_EXERCISE GOAL_
The answer is the number of lines in the data that contain the word "toolbar"; give it alone.

_DATA EXTRACT_
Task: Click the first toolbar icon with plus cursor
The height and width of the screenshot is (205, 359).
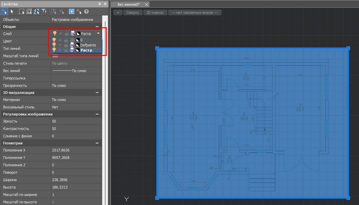Action: click(x=5, y=10)
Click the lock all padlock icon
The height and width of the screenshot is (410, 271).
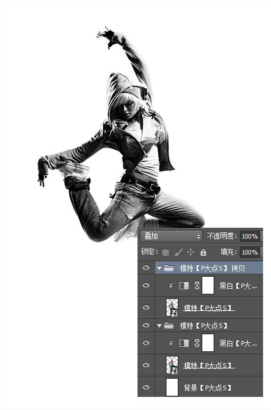tap(203, 252)
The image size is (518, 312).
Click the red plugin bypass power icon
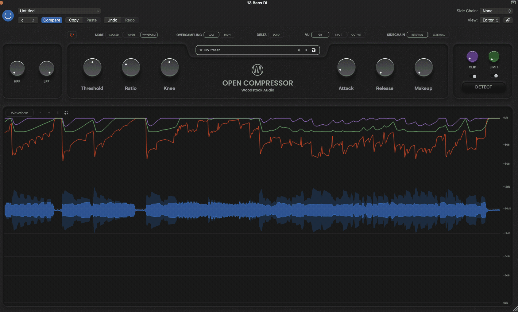pos(72,35)
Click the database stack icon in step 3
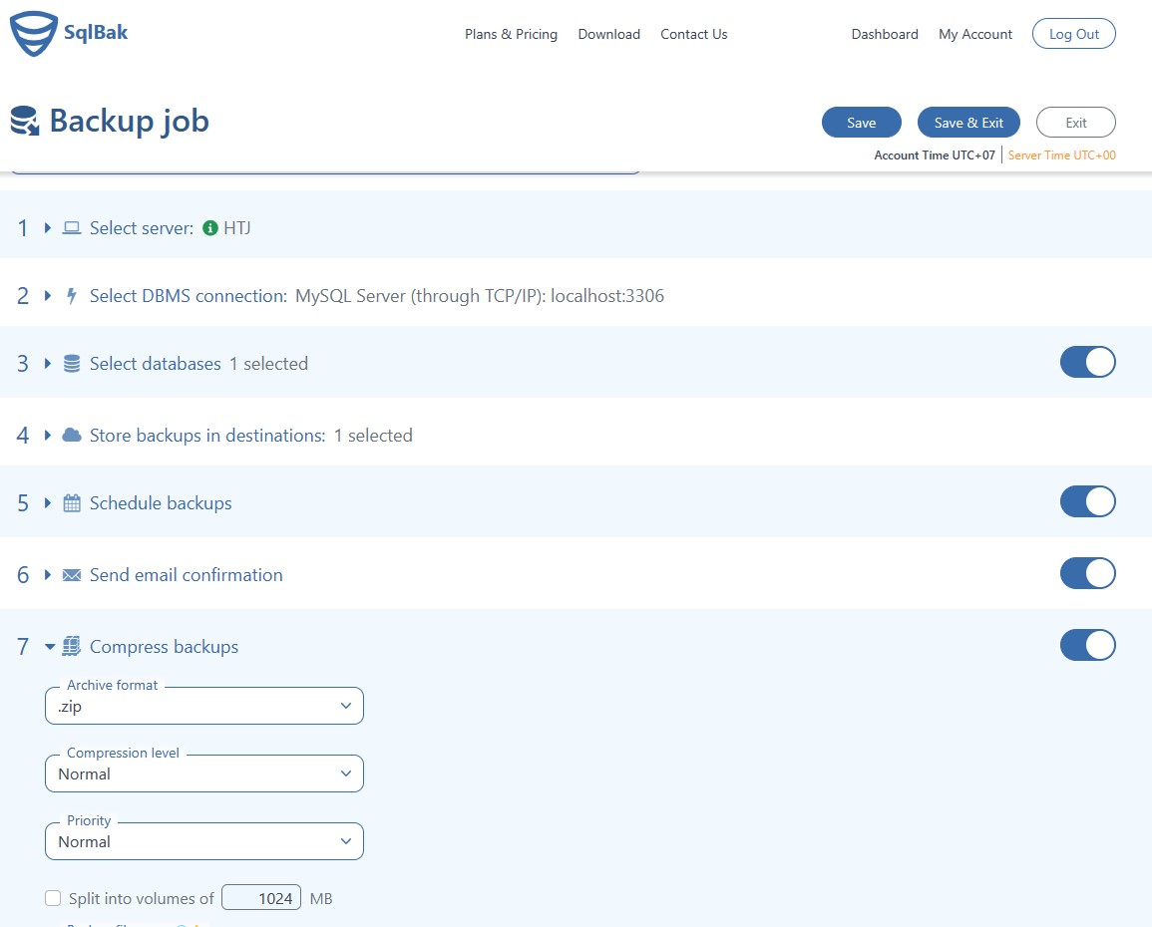The width and height of the screenshot is (1152, 927). click(71, 363)
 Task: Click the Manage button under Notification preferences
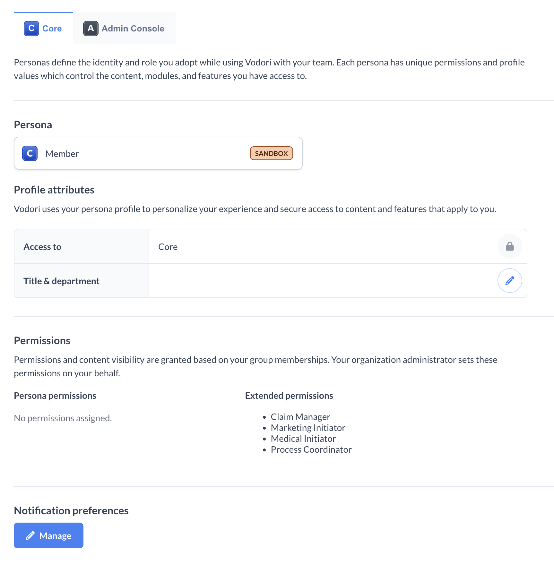click(x=48, y=535)
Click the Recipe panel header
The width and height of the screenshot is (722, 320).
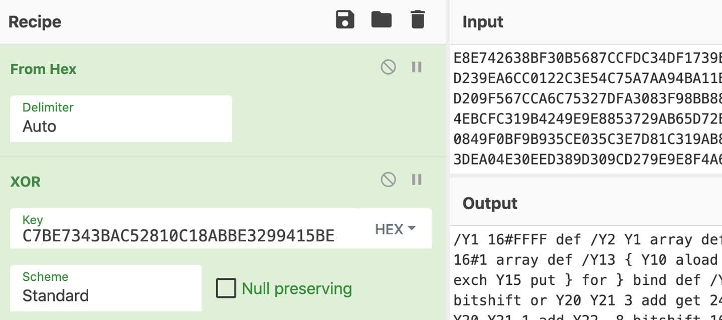pos(35,22)
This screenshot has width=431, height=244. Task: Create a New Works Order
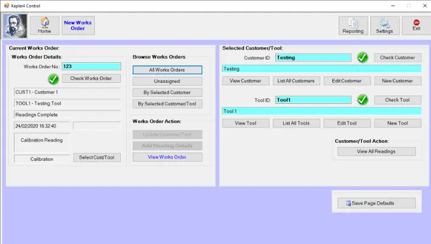[x=78, y=26]
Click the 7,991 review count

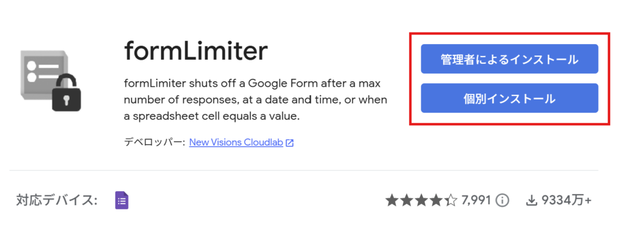click(x=476, y=200)
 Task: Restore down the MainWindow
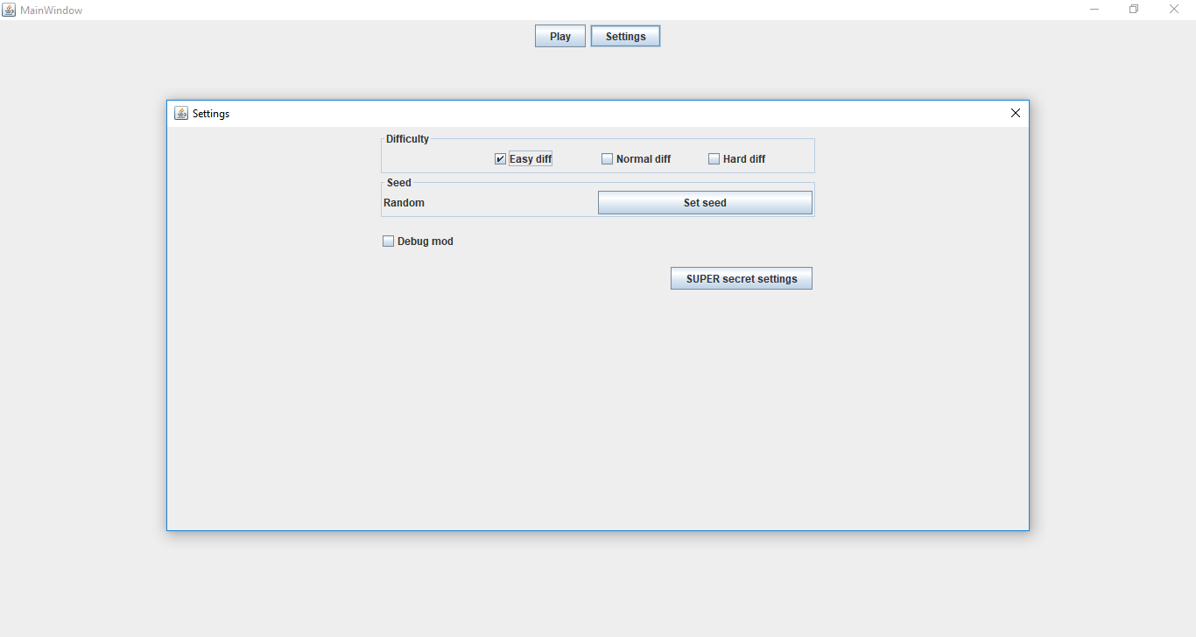(x=1134, y=10)
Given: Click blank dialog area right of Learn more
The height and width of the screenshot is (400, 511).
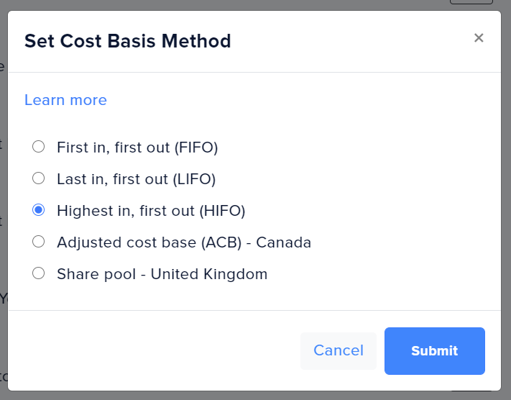Looking at the screenshot, I should [302, 100].
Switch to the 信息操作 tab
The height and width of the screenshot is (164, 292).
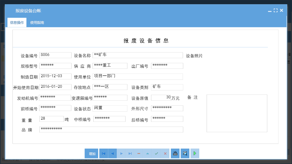16,22
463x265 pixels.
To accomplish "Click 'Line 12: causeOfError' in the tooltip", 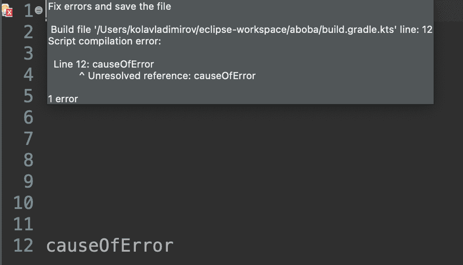I will 104,64.
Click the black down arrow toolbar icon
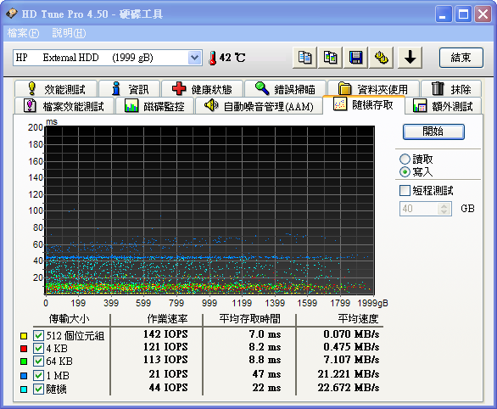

_ANSWER TO THE EXERCISE_
2